As far as I know, and at least according to Google, this is the first sessation-fixation vulnerability found in the information security history. Typos make you famous! ;)
Due to the fact the target web portal I was testing used the Joomla! built-in session management capabilities, before and after authentication, it was vulnerable. An attacker can exploit this vulnerability to hijack a user's session and gain unauthorized access to the protected portions (those requiring authentication) of the affected application.
Joomla! versions 1.5 through 1.5.15 are affected. Although I discovered the issue on version 1.5.14, and notified the Joomla! Security Strike Team (JSST) appropriately, through the Joomla Security Center and by e-mail on early November 2009, the fix couldn't get through the next version. The issue was fixed on version 1.5.16 (while the last available version as of today is 1.5.17).
As an exercise for the reader, you can review the Joomla! source code if interested on the fix; start with the "libraries/joomla/session/session.php" file (other files are affected too). The Joomla! session cookies are of the form "cookie_name=cookie_value", where both cookie name and value are MD5 hashes. Example:
Set-Cookie: f2345657e5f302e02d18922ba903a4ef=74d0a95cfdf16feb8a9678510686ba63; path=/
Although some public sources reflect session-fixation vulnerabilities can only be exploited by tricking the user into logging in after following a specially crafted link, this is not completely right. There are multiple methods and scenarios that a clever attacker (or pentester) can use to exploit it while combined with other vulnerabilities:
- The most commonly used method is the one referred above: an attacker can craft a web link that contains the attacker's session id. This is only possible if the application parses GET parameters to set the session id value, instead of, or as well as, cookies. During my tests I confirmed the target Joomla! application was vulnerable to this scenario.
- If the attacker can add or modify the contents of the vulnerable web server, or a web server on the same domain (depending on the scenario), she can potentially add contents to set the session id to her preferred value.
- Although XSS vulnerabilities are commonly demonstrated by stealing the victim's cookies, they can be used for the opposite action. An XSS can be leveraged to set the victim's cookie on an unauthenticated state, and gather higher privileges through the session-fixation vulnerability afterwards, once the victim has been authenticated.

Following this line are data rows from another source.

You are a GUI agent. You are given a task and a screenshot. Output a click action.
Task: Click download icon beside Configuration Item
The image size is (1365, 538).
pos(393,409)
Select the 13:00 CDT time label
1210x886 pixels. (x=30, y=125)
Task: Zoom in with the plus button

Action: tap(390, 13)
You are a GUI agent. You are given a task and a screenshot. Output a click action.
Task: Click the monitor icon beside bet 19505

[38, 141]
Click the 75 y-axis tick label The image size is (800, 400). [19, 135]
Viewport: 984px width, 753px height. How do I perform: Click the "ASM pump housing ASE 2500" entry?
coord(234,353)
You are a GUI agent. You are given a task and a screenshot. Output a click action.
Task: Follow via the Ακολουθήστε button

- Another common scenario to exploit session-fixation attacks is focused on intercepting and modifying the victim traffic (unencrypted HTTP session) through MitM attacks. Due to the fact the victim is just browsing an unprotected portion of the site, he is not authenticated yet, the web application uses HTTP (vs. HTTPS). An attacker can easily inject a new cookie header ("Set-Cookie:") on that traffic, and its value will be accepted and used by the victim web browser.
Finally, there are a few lessons we should learn, and things we can improve, regarding the management of web application vulnerabilities (some of these also apply to other types of vulnerabilities). As I'm currently dealing with similar issues in other open-source and commercial web applications, I want to share a few thoughts:
- The resources and procedures available on lots of open-source projects and commercial companies to be notified and act upon security vulnerabilities can be clearly improved. I will suggest a few specific recommendations on a future post.
- Session-fixation vulnerabilities are extremely prevalent in lots of web applications and web-based products still today (wait for future related posts on this blog :).
- Although in theory, session-fixation issues can be simply fixed by using a different session id before and after authentication, it turns out that fixing session-fixation (as well as other session management) vulnerabilities is not an easy task. It typically affects multiple portions of the application, other related applications and modules, such as the authentication and authorization code. As a result, fixing it sometimes requires to fully redesign the web application.
- Based on the previous assertion, session management countermeasures must be planned and tested during the application design phase, unless you really want to feel the pain of fixing them afterwards.
UPDATE: This finding has been assigned Taddong's vulnerability id TAD-2010-001 for any further reference. A Taddong security advisory won't be released for it unless we identify enough demand from the infosec community.